At the moment, the most interesting modules are pg-copy
and pg-copy-jdbc
that COPY
the data using the binary Postgres format which is faster than CSV.
Table of Contents
pg-common
A set of common modules with utilities and constants. The most important
namespace is pg.oid
which is a registry of builtin OIDs in Postgres. It has
been generated out directly from the pg_type.dat
file stored in the official
Postgres repository.
Installation
Leiningen/Boot:
[com.github.igrishaev/pg-common "0.1.0"]
Clojure CLI/deps.edn:
com.github.igrishaev/pg-common {:mvn/version "0.1.0"}
Usage
That’s unlikely you’ll need that package directly.
pg-encode
A module to encode Clojure values into Postgres counterparts, both text and binary. At the moment, supports only the binary format for primitives, UUIDs and date/time types.
Installation
[com.github.igrishaev/pg-encode "0.1.0"]
Clojure CLI/deps.edn:
com.github.igrishaev/pg-encode {:mvn/version "0.1.0"}
Usage
Import the package:
(require 'pg.encode.bin)
(in-ns 'pg.encode.bin)
The encode
function, in its simple case, takes a value and returns a byte
array which represents that value in a Postgres-friendly binary format:
(encode 1)
[0, 0, 0, 0, 0, 0, 0, 1]
(type (encode 1))
[B
(encode true)
[1]
(encode false)
[0]
(encode "hello")
[104, 101, 108, 108, 111]
Complex types like Date
and UUID
are supported as well:
(encode (new java.util.Date))
[0, 2, -99, -97, -61, 76, -42, -104]
(encode (random-uuid))
[-89, 69, -70, 4, -61, -17, 71, 112, -94, -57, -6, 47, -42, 41, 24, 62]
Type-specific encoding
Sometimes you need precise on control on encoding. Say, a Long value 1 gets
encoded to int8 but you want it to be int4. The second argument of the encode
function takes an integer OID that specifies a column type. You can reach the
built-in OIDs using the pg.oid
module.
Thus, to encode Long 1 as int4, do this:
(encode 1 pg.oid/int4)
[0, 0, 0, 1]
To encode an integer as int8, do:
(let [i (int 42)]
(encode i pg.oid/int8))
[0, 0, 0, 0, 0, 0, 0, 42]
The same applies to Float and Double types. Float gets encoded to float4 by default and Double does to float8. Passing explicit OIDs corrects the output types.
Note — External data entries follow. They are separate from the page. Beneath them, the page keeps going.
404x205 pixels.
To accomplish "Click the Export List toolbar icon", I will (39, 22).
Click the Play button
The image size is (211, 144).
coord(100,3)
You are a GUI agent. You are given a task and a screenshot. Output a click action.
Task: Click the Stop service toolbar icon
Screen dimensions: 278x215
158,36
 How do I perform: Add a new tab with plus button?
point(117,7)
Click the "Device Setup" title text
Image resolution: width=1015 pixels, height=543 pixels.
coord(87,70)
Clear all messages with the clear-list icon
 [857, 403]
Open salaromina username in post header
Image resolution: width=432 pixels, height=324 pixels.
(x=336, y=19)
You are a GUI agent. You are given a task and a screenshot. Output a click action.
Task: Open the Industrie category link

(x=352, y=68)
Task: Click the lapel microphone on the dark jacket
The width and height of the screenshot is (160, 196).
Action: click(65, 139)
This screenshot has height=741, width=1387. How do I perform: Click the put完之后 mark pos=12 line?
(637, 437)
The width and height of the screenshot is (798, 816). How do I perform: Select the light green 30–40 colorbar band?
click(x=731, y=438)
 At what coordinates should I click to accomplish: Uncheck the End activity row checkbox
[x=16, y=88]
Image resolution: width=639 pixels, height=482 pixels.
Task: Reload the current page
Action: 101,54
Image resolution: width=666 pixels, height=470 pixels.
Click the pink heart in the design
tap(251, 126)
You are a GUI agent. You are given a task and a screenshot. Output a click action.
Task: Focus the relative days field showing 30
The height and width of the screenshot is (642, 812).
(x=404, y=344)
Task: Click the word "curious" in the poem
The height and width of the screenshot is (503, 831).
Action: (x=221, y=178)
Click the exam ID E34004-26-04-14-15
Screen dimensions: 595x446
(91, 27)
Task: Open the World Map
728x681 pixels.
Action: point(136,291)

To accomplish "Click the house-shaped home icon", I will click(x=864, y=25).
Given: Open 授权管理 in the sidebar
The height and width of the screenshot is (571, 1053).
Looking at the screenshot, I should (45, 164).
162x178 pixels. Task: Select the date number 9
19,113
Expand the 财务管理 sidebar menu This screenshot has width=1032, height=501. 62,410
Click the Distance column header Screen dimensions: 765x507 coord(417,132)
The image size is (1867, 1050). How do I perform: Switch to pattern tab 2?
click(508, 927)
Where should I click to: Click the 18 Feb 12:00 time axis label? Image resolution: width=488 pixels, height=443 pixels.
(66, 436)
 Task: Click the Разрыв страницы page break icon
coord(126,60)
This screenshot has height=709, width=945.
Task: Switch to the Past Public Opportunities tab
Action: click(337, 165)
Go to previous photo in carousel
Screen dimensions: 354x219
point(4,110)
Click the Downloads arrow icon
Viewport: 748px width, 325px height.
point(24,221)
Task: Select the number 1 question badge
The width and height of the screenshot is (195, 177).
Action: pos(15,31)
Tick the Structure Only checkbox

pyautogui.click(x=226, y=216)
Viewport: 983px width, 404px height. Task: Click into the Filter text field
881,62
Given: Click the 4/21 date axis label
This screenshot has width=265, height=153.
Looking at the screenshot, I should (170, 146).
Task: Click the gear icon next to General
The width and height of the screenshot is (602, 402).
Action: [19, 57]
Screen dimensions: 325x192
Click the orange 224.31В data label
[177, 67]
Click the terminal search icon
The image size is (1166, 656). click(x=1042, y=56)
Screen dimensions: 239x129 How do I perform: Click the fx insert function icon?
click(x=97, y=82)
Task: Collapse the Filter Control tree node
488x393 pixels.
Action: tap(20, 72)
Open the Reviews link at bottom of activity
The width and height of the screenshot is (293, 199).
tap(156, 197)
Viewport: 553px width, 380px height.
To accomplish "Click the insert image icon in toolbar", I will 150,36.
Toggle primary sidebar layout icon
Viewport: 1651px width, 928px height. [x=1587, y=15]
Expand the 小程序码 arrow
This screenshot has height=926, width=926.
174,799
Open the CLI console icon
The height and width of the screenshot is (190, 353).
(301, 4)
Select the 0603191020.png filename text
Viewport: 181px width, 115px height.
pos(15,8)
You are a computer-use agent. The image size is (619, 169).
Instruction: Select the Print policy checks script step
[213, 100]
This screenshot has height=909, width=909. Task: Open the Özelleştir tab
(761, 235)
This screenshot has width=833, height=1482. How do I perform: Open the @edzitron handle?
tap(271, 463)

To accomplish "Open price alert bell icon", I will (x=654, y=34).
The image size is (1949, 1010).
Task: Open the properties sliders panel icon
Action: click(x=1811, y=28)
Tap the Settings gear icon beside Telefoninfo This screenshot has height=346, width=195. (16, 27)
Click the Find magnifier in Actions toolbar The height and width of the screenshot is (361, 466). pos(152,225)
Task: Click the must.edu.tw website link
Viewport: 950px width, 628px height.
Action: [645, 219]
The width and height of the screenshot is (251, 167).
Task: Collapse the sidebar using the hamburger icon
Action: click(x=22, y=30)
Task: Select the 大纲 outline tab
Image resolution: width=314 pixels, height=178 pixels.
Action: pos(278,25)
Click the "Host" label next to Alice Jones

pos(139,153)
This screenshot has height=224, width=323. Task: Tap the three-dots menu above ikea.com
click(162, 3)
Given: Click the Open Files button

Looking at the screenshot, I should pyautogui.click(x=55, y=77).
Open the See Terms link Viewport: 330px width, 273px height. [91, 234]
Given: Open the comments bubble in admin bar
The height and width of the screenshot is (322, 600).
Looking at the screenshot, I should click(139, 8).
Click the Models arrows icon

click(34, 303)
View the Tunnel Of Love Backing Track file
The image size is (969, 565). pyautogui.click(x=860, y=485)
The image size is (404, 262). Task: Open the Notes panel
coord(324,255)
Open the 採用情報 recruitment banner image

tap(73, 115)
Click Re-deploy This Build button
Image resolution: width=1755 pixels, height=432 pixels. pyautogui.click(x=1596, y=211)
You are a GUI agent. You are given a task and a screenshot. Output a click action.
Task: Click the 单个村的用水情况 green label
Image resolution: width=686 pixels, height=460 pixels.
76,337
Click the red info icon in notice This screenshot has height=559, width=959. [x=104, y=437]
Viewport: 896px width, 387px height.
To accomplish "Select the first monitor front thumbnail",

(encode 1.01 pg.oid/float4)
[63, -127, 71, -82]
(encode 1.01 pg.oid/float8)
[63, -16, 40, -11, -62, -113, 92, 41]
Table of supported types and OIDs
At the moment of writing this, the module has the following mapping between Clojure types and Postgres OIDs.
Clojure | Postgres | Default |
---|---|---|
Symbol | text, varchar | text |
String | text, varchar, uuid | text |
Character | text, varchar | text |
Long | int8, int4, int2 | int8 |
Integer | int8, int4, int2 | int4 |
Short | int8, int4, int2 | int2 |
Boolean | bool | bool |
Float | float4, float8 | float4 |
Double | float4, float8 | float8 |
UUID | uuid, text | uuid |
j.u.Date | timestamp, date | timestamp |
j.t.Instant | timestamp, date | timestamp |
j.t.LocalDate | date | date |
Extending the encoding rules
Encoding a type that is missing the table above leads to an exception:
(encode {:foo 42} pg.oid/json)
Execution error (ExceptionInfo) at pg.error/error! (error.clj:14).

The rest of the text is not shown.